**TASK STATEMENT**:
With any pictures left out, restate word for word the lines in the listing below from the one holding "Click the 0 depth scale marker" through the last.

-*-

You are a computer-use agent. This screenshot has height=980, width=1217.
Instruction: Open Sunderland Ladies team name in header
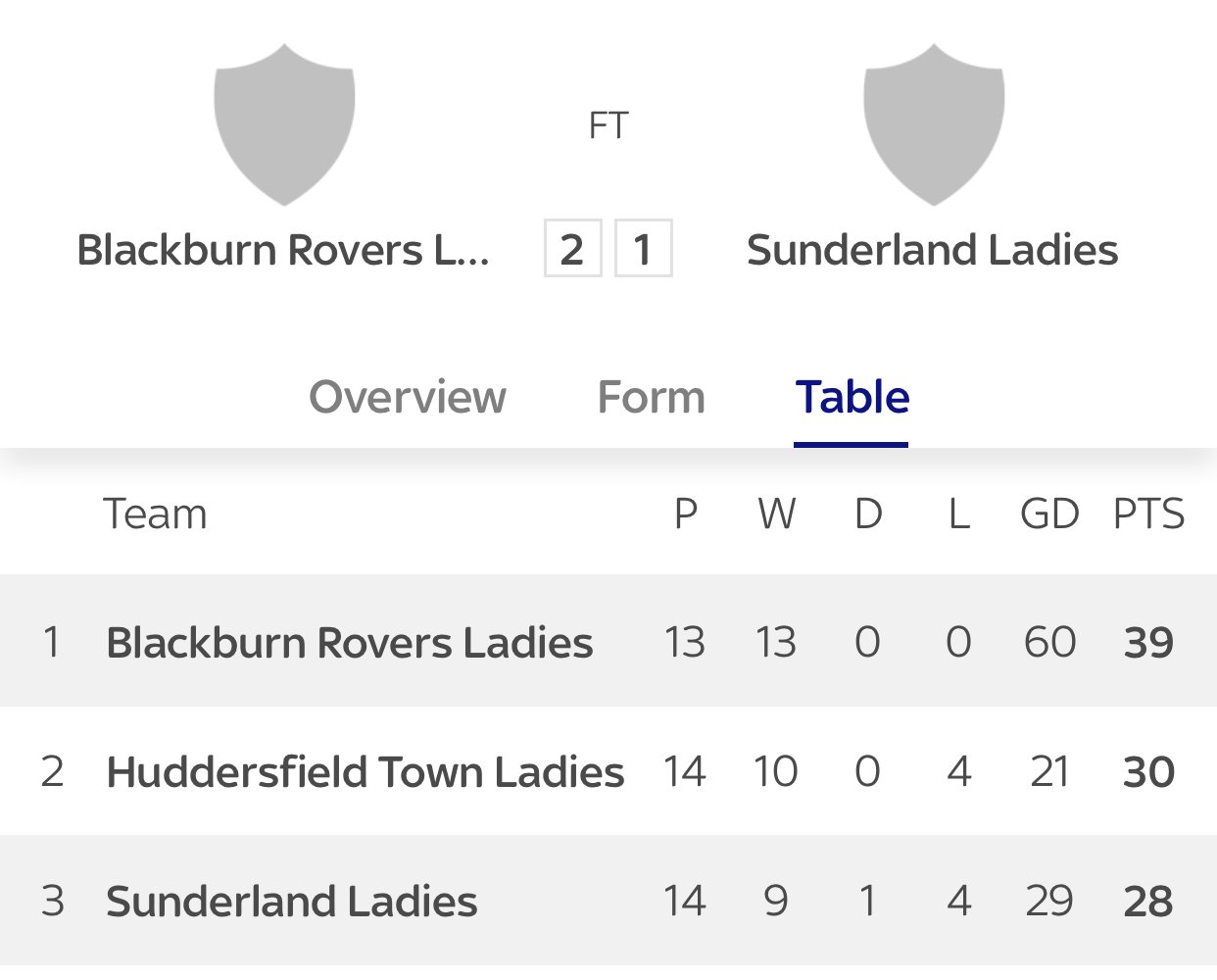click(x=932, y=250)
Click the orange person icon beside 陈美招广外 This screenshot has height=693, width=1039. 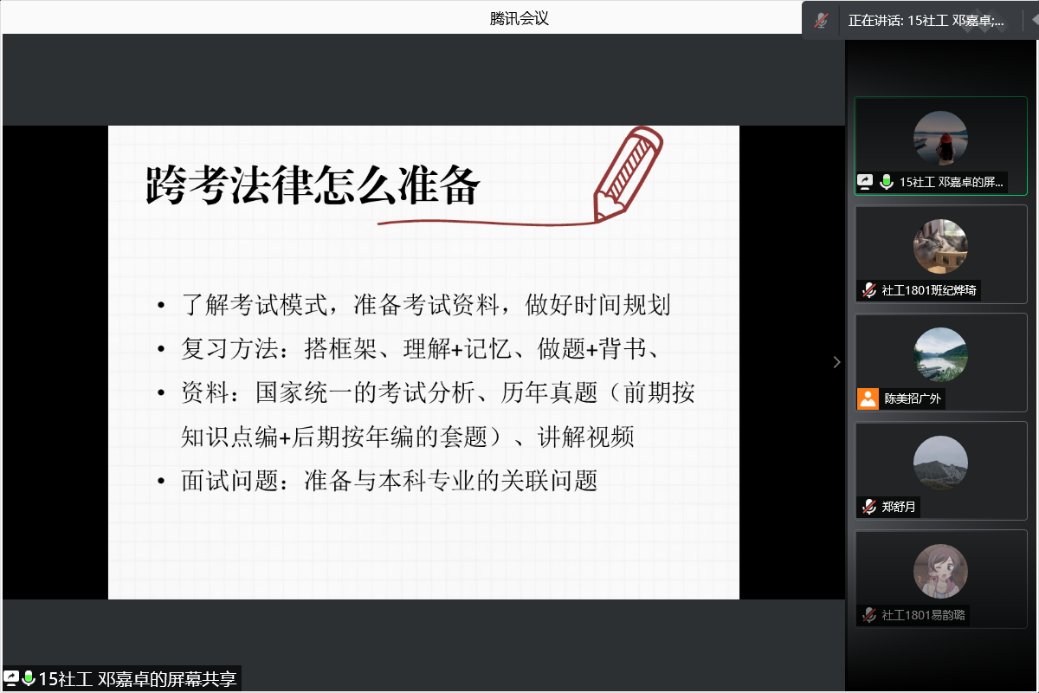point(868,399)
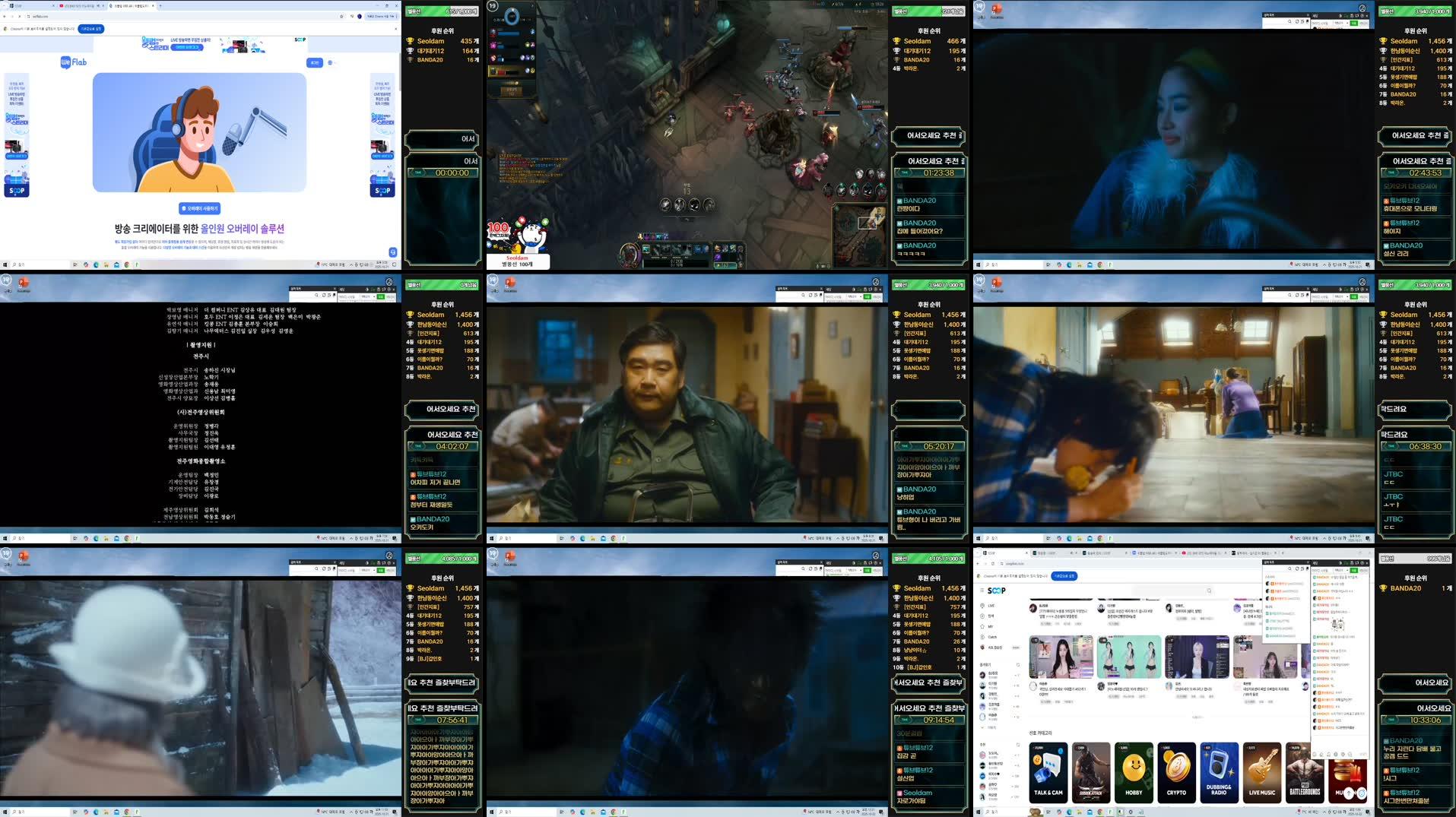Click the scroll-to-top arrow on SOOP page
Viewport: 1456px width, 817px height.
(1349, 793)
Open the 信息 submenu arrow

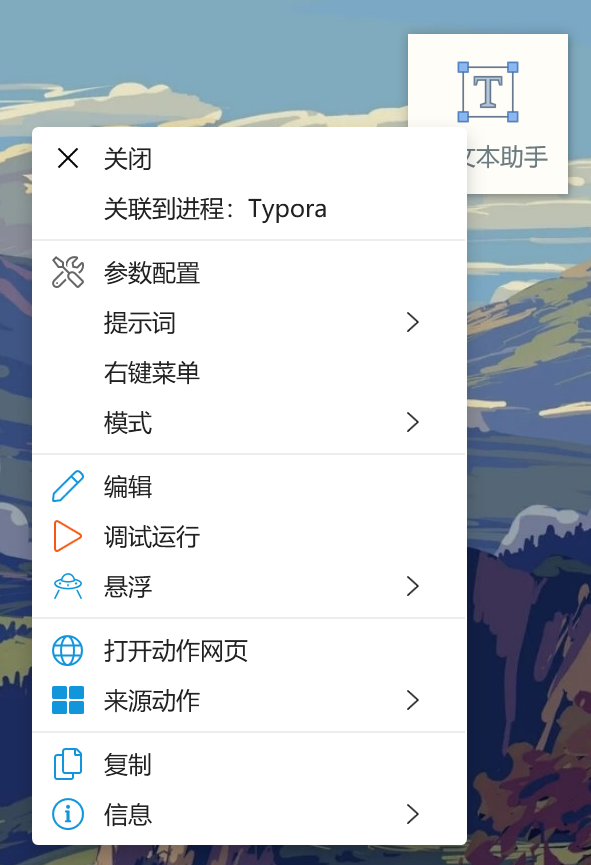click(413, 814)

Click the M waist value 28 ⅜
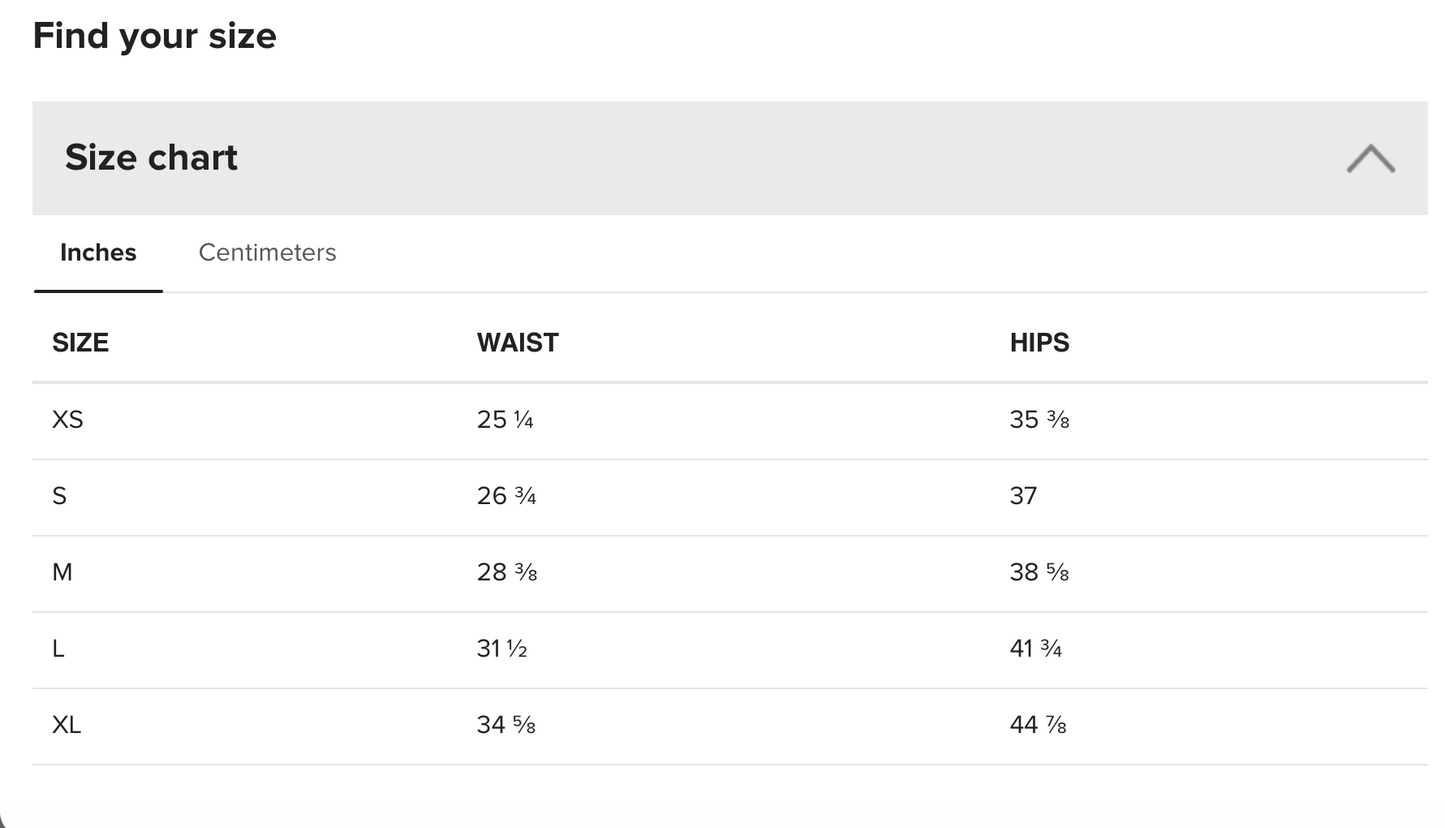pos(507,572)
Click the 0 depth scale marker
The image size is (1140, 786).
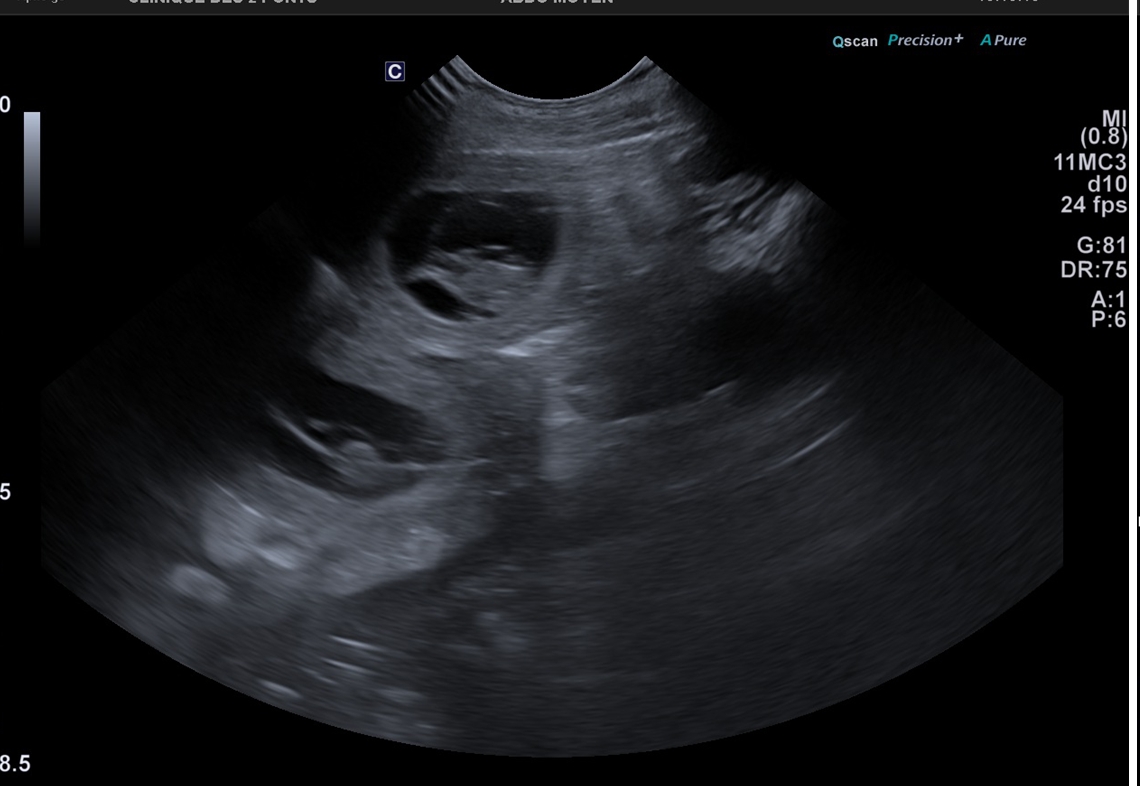(5, 105)
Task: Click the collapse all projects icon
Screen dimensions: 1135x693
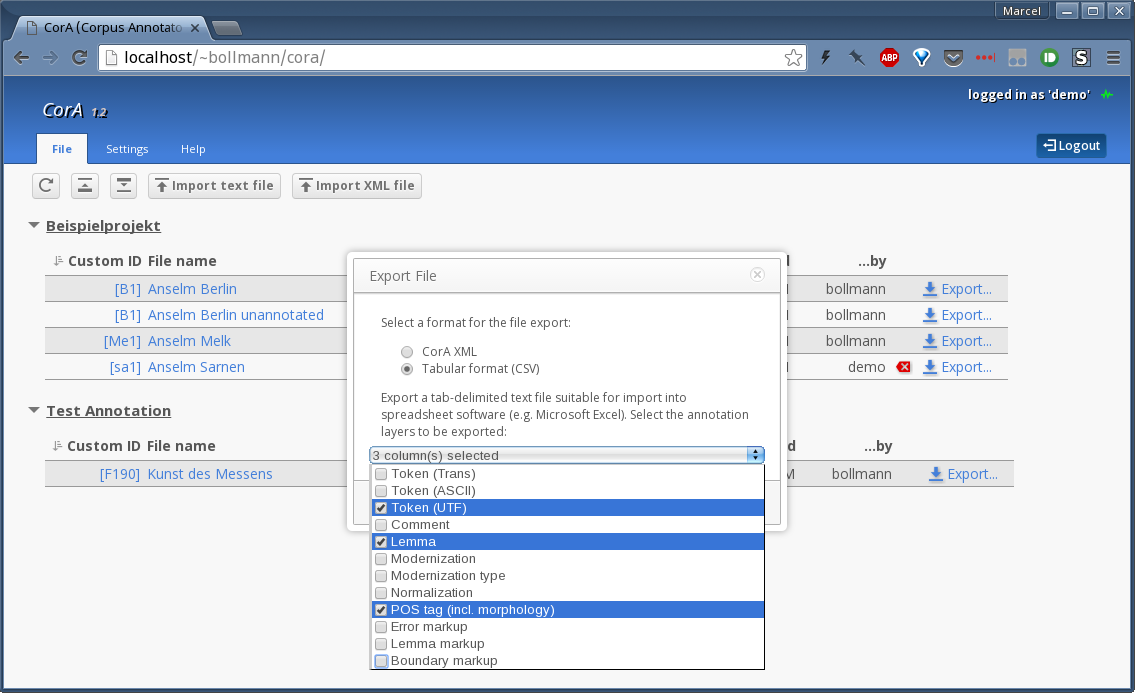Action: (85, 185)
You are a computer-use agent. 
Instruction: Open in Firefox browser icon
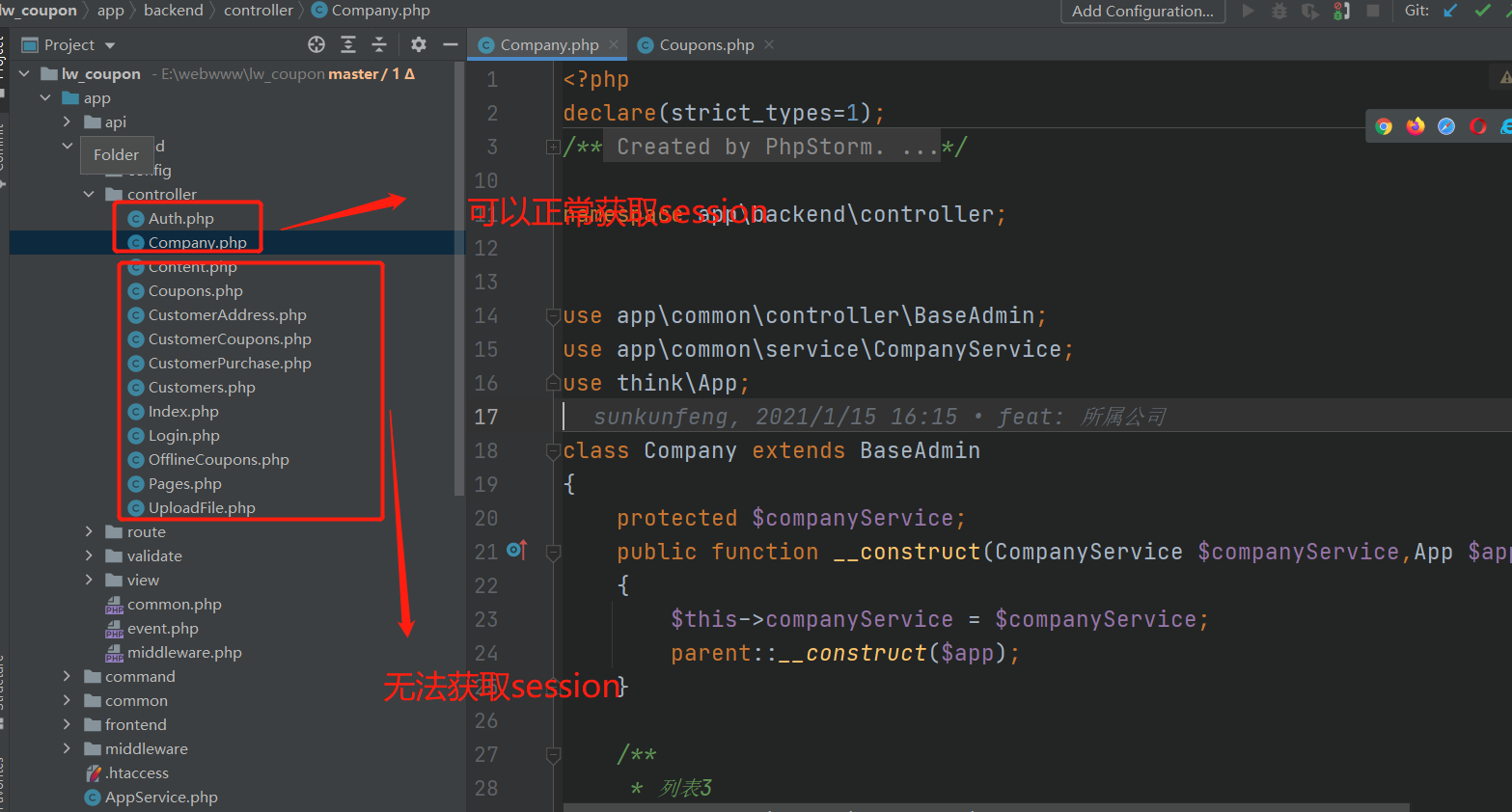[x=1416, y=126]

-*-

**WRITTEN ANSWER**:
Click the 0 depth scale marker
The image size is (1140, 786).
(5, 105)
Task: Click the collapse all projects icon
Screen dimensions: 1135x693
Action: (85, 185)
You are a computer-use agent. 
Instruction: Open in Firefox browser icon
[x=1416, y=126]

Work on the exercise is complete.